►

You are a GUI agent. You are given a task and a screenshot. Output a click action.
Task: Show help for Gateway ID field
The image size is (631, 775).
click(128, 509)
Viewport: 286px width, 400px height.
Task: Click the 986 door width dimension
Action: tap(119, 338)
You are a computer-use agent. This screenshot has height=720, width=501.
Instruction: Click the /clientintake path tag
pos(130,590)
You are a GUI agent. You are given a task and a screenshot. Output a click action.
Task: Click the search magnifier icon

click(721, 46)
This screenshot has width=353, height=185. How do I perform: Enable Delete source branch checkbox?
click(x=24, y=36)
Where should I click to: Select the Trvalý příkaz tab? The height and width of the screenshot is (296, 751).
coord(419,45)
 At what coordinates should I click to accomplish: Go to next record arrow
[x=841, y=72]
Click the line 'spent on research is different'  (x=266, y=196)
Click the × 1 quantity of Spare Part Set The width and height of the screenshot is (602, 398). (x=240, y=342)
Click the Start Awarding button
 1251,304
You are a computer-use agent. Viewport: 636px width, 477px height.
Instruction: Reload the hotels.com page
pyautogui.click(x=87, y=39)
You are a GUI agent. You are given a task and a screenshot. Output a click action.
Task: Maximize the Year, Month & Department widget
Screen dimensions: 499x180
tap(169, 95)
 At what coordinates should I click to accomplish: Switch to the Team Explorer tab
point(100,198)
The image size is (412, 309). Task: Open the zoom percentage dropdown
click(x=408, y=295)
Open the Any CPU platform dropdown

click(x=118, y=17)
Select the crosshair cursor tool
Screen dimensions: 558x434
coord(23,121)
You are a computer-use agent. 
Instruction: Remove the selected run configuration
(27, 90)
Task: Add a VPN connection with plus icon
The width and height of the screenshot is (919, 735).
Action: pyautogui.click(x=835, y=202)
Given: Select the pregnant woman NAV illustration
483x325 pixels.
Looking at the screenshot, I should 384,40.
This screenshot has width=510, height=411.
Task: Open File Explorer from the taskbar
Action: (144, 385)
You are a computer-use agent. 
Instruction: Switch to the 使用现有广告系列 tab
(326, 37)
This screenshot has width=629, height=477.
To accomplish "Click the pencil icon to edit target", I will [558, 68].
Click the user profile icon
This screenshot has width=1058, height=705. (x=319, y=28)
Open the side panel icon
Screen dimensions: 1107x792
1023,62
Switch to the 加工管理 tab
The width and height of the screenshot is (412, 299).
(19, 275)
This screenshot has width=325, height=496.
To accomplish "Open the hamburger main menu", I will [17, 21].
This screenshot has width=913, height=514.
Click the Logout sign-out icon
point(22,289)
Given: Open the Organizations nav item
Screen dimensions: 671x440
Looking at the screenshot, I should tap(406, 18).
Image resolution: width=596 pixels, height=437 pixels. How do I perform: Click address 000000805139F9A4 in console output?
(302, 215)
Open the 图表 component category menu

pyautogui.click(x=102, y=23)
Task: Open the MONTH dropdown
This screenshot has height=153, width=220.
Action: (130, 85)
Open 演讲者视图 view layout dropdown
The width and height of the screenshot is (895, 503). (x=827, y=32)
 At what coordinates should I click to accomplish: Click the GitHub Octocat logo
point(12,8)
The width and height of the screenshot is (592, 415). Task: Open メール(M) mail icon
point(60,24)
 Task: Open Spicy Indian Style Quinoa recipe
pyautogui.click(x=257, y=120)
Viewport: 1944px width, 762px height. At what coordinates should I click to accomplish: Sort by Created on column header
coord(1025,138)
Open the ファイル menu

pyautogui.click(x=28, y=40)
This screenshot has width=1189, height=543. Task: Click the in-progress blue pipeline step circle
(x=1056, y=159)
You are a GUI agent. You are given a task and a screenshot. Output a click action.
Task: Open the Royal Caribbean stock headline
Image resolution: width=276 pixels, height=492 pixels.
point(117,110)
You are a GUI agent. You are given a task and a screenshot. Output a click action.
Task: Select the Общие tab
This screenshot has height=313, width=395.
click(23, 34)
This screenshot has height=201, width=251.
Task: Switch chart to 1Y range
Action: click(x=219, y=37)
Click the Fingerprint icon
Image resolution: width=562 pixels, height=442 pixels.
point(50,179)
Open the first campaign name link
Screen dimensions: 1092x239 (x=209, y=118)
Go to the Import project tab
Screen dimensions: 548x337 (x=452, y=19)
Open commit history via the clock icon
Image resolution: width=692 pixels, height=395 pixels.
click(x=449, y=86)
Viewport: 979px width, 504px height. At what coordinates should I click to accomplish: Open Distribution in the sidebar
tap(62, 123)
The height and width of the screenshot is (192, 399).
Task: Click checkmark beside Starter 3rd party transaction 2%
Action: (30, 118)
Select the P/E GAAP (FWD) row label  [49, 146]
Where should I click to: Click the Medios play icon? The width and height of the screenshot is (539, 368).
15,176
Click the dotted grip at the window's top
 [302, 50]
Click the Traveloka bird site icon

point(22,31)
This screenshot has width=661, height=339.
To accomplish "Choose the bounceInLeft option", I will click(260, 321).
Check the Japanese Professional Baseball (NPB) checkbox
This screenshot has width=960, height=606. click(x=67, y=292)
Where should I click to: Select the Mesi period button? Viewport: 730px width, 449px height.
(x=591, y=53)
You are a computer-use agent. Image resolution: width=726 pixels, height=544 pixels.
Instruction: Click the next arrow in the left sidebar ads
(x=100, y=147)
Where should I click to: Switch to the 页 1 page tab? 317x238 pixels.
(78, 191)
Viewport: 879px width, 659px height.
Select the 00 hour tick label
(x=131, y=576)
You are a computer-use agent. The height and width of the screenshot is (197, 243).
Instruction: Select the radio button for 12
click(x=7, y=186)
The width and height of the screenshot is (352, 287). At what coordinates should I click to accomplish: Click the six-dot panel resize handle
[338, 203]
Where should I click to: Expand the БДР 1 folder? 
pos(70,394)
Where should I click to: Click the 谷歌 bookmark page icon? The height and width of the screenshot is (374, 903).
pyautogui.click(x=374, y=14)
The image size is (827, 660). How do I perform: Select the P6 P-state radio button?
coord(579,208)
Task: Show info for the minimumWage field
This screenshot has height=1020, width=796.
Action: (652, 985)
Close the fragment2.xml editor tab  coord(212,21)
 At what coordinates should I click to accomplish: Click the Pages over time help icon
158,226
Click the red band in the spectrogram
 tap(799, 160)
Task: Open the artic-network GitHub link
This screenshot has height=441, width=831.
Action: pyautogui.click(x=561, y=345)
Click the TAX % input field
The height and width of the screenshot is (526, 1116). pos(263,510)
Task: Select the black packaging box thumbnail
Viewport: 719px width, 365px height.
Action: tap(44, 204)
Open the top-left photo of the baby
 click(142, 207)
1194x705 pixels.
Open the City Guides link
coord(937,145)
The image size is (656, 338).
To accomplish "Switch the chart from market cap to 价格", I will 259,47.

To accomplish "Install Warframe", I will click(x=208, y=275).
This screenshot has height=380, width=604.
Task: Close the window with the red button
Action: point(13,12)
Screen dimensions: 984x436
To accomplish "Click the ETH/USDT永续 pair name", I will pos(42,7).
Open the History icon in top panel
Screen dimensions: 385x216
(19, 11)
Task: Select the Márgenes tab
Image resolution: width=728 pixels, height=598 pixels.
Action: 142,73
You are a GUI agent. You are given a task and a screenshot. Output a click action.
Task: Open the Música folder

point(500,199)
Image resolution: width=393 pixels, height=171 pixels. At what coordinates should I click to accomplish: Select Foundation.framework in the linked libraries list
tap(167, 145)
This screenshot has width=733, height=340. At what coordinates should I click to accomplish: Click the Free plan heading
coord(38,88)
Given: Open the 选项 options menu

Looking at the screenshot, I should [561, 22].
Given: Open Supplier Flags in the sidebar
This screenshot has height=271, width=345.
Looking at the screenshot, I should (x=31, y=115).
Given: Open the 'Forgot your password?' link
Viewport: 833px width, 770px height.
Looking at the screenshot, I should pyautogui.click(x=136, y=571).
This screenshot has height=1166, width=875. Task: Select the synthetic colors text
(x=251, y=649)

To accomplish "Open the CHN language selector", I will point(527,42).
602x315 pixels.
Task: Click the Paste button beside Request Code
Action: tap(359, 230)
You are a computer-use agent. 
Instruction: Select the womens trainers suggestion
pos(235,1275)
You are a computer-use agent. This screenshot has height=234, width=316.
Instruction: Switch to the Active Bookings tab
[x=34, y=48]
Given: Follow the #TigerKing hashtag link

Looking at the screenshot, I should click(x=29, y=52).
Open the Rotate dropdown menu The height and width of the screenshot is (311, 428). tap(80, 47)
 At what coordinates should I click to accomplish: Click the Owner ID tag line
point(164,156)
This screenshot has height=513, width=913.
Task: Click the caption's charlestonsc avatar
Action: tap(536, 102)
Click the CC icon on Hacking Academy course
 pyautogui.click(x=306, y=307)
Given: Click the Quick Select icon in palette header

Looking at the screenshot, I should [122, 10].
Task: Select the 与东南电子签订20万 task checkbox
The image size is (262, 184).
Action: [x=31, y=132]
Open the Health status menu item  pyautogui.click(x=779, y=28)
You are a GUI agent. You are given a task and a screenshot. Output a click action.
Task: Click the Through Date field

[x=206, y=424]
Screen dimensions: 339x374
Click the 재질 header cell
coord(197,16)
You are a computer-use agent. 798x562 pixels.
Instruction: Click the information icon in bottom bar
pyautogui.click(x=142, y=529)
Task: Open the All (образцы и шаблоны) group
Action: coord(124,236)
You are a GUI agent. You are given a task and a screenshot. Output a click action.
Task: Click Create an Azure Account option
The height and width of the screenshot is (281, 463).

◄

▸ The problem
Your answer should be the lines of the listing above between the line holding "Given: Open the 选项 options menu" and the line holding "Given: Open the 'Forgot your password?' link", inclusive, restated word for word and alone.

▸ Response below
Given: Open the 选项 options menu

Looking at the screenshot, I should [561, 22].
Given: Open Supplier Flags in the sidebar
This screenshot has height=271, width=345.
Looking at the screenshot, I should (x=31, y=115).
Given: Open the 'Forgot your password?' link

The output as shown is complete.